Chronic degenerative tears can become large and the quality of the tendon might be poor. The torn tendon also affects the muscle appearance. Shrinkage of the affected muscle combined with the retraction of the tendon sometimes make a complete repair impossible. In these cases a partial repair might be beneficial to address the pain.
A rotator cuff repair depending on its presentation can be repaired arthroscopically or through a mini open approach.
Surgery is generally performed under a general anaesthetic in combination with a nerve block to control postoperative pain. Patients usually stay in hospital overnight and return home the following day. A shoulder sling is used for 4-6 weeks and a the patients undergoes a specific physiotherapy program to regain shoulder function and to prevent stiffness
The shoulder joint is a ball in a socket joint which is prone to dislocations. It’s extreme range of motion and it’s less favorable size ratio between the socket (glenoid) and the ball (humeral head) lead to a reduced stability.

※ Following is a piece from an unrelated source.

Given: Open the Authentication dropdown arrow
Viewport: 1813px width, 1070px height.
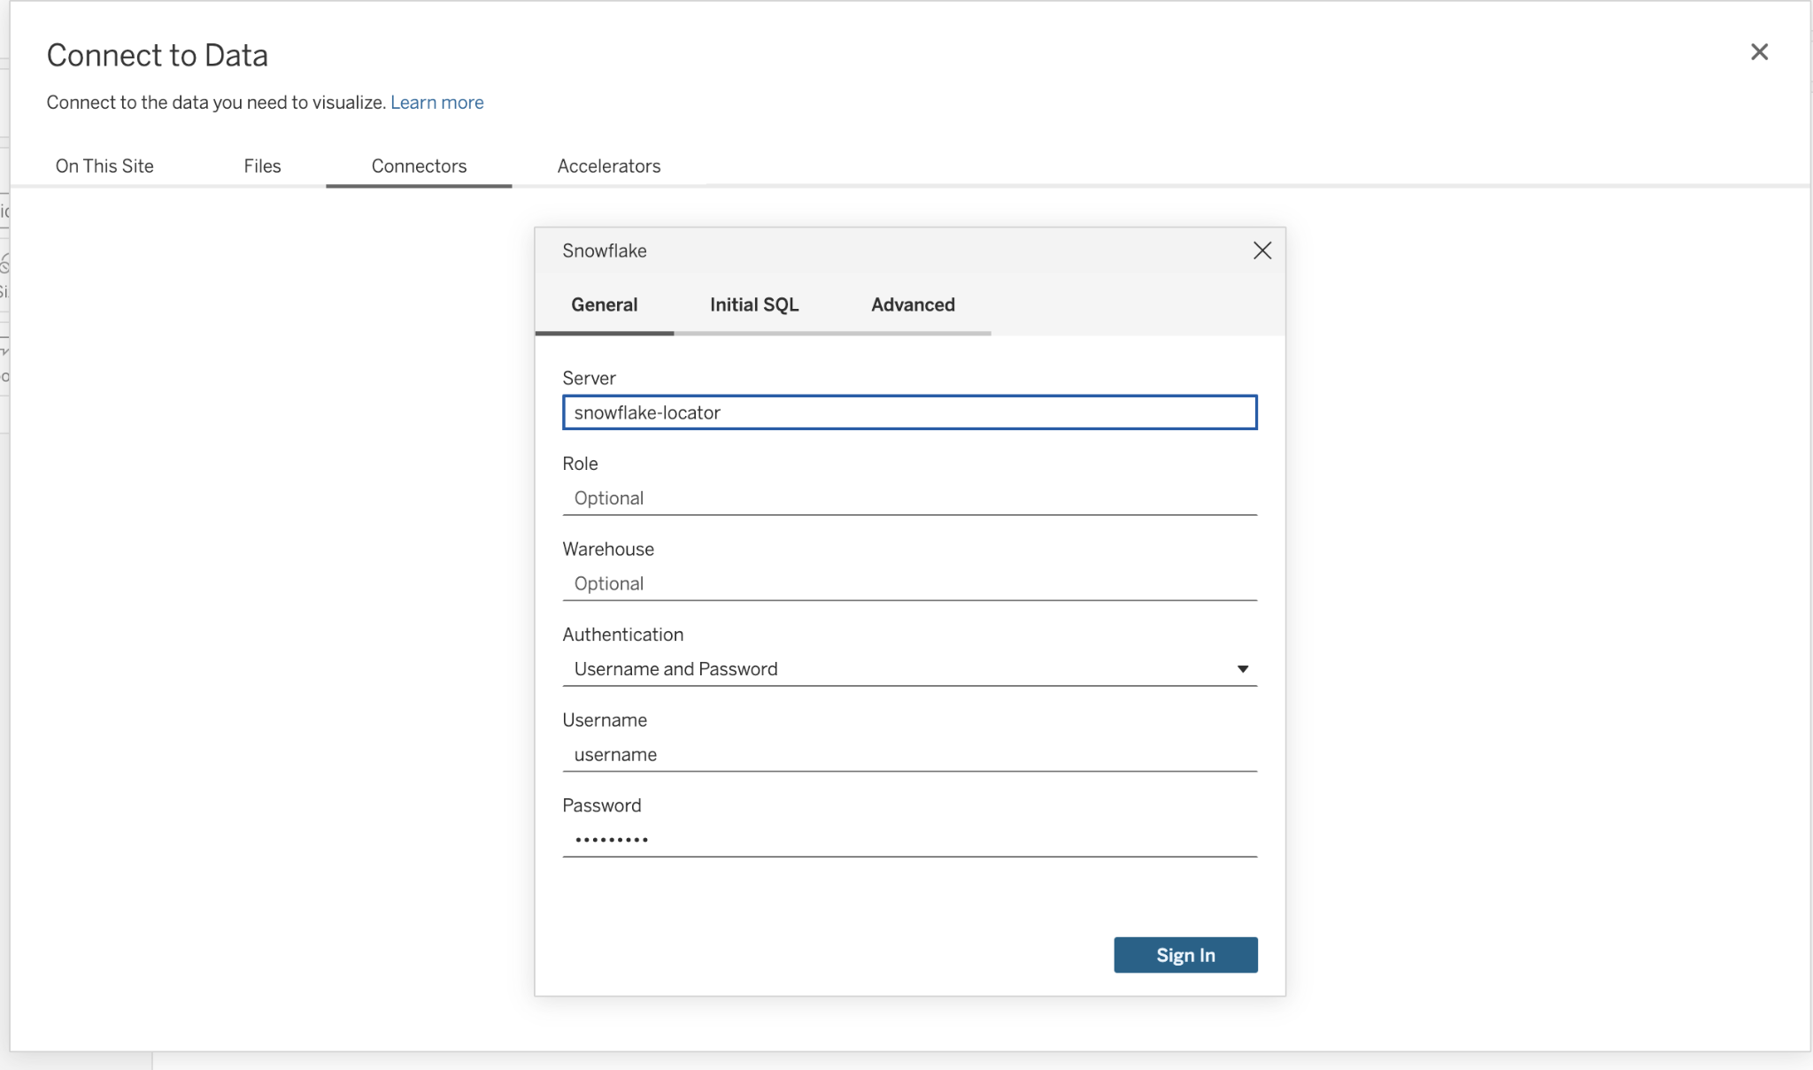Looking at the screenshot, I should (1243, 668).
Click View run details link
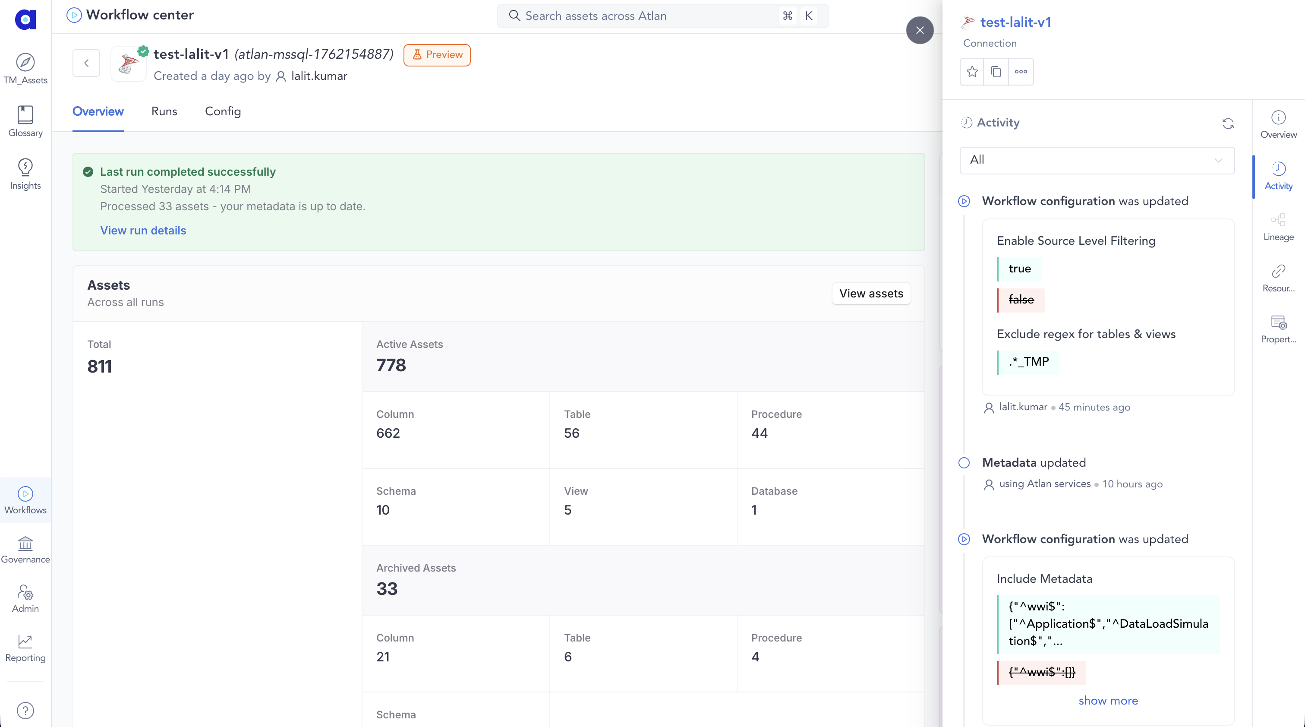Image resolution: width=1305 pixels, height=727 pixels. click(143, 230)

Intact bony surfaces and soft tissue structures are essential for stability.
Trauma leading to a dislocation can cause loss of bony structures and soft tissue restrains making the shoulder joint more unstable. It requires then less force for the shoulder to re-dislocate.
Particularly in the juvenile and adolescent population re-dislocation rates are extremely high (95%). Non operative treatment often fails in this patient and stabilisation procedures are recommended.

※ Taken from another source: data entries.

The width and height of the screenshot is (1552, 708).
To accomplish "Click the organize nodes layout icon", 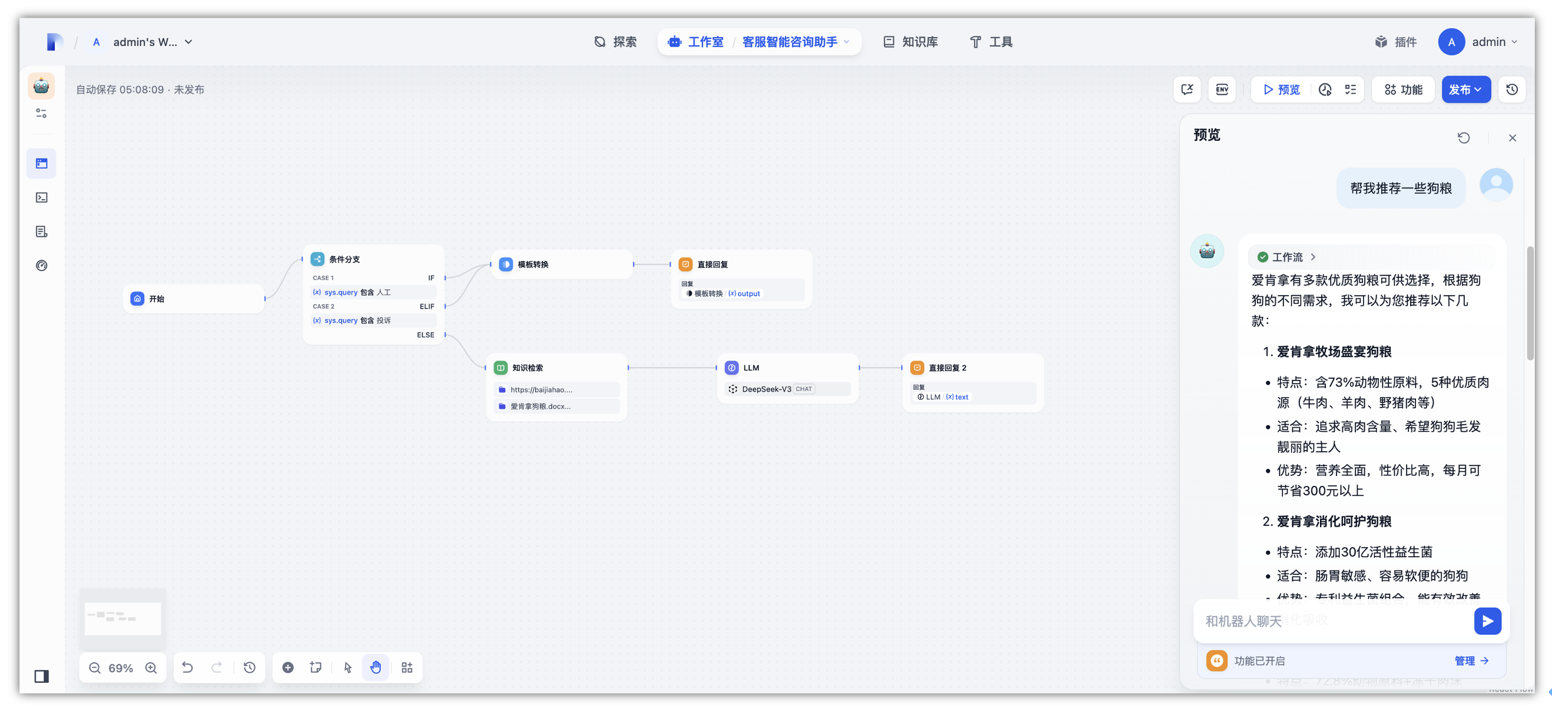I will pos(407,667).
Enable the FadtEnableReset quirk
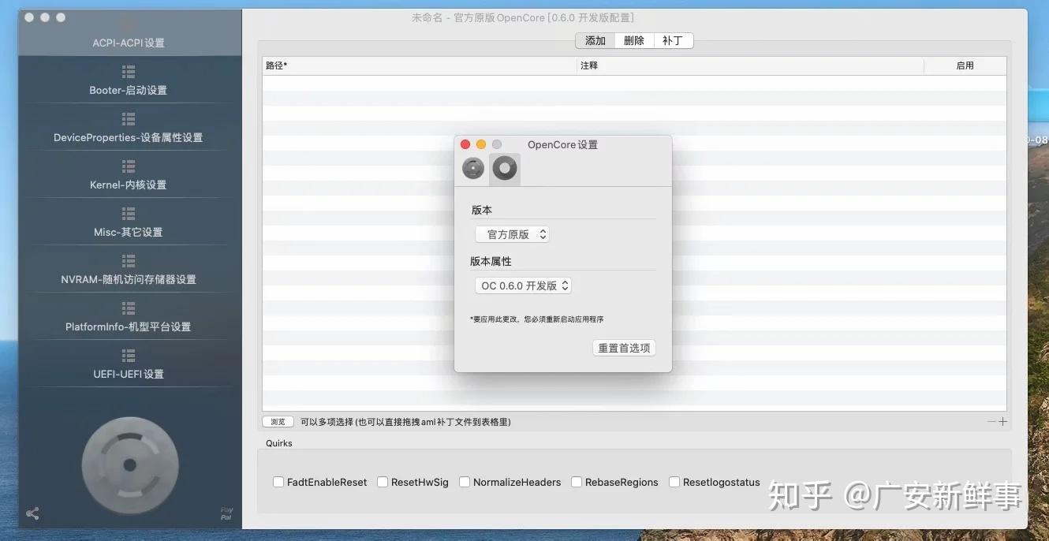The width and height of the screenshot is (1049, 541). tap(278, 481)
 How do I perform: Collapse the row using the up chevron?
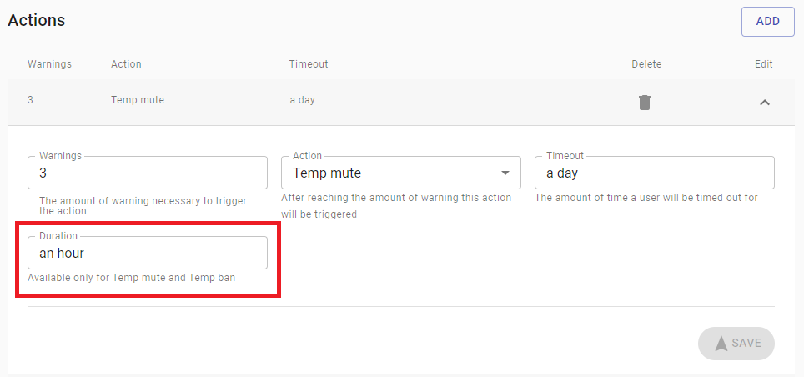click(765, 103)
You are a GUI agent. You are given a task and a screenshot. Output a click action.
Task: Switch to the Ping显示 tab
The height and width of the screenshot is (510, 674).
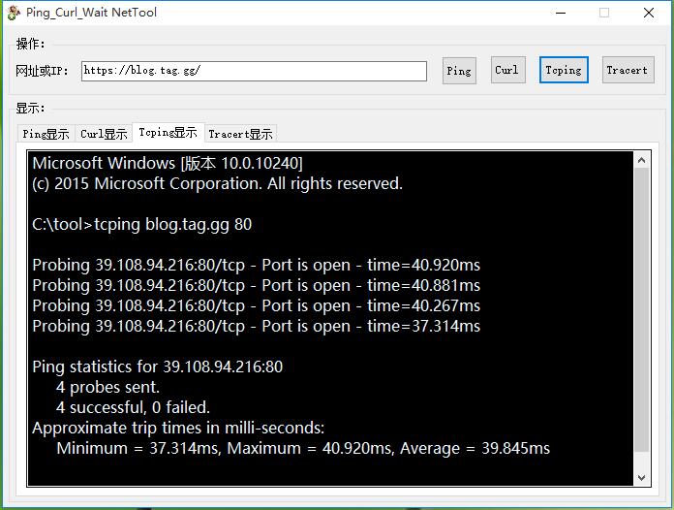(x=46, y=134)
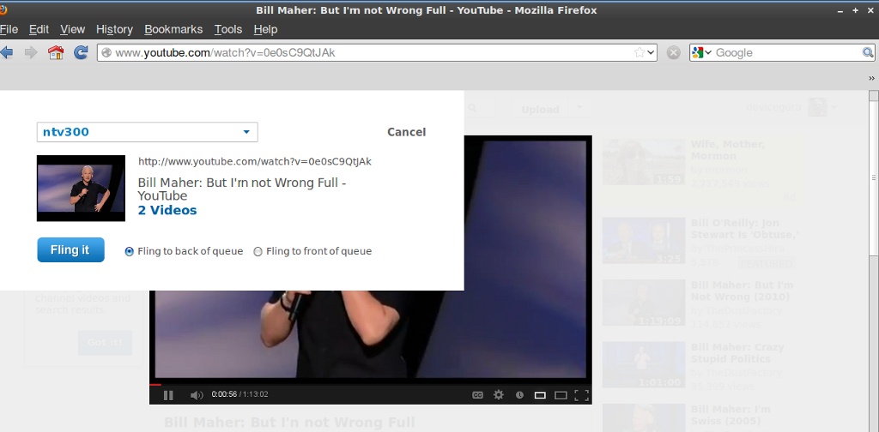Enter fullscreen video mode
The width and height of the screenshot is (879, 432).
click(581, 395)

Preoperative radiological assessment of the shoulder joint in form of a CT and/or MRI scan helps to terminate how much soft tissue and bony components are involved. In most cases damage to the bony structures is minimal and a simple keyhole soft tissue procedure is sufficient to regain stability. Extensive damage to the bony structures of the socket need to be addressed with a bone graft a so called Laterjet procedure to replace the deficient bone.
Surgery is performed under a general anesthetic and a nerve block to manage postoperative pain. Most patients stay overnight in the hospital and return home the day after surgery. Sling treatment is required for 4-6 weeks when a gentle physio program is introduced to regain shoulder function.
In most patient a return to pre-injury levels of sport and activity is expected.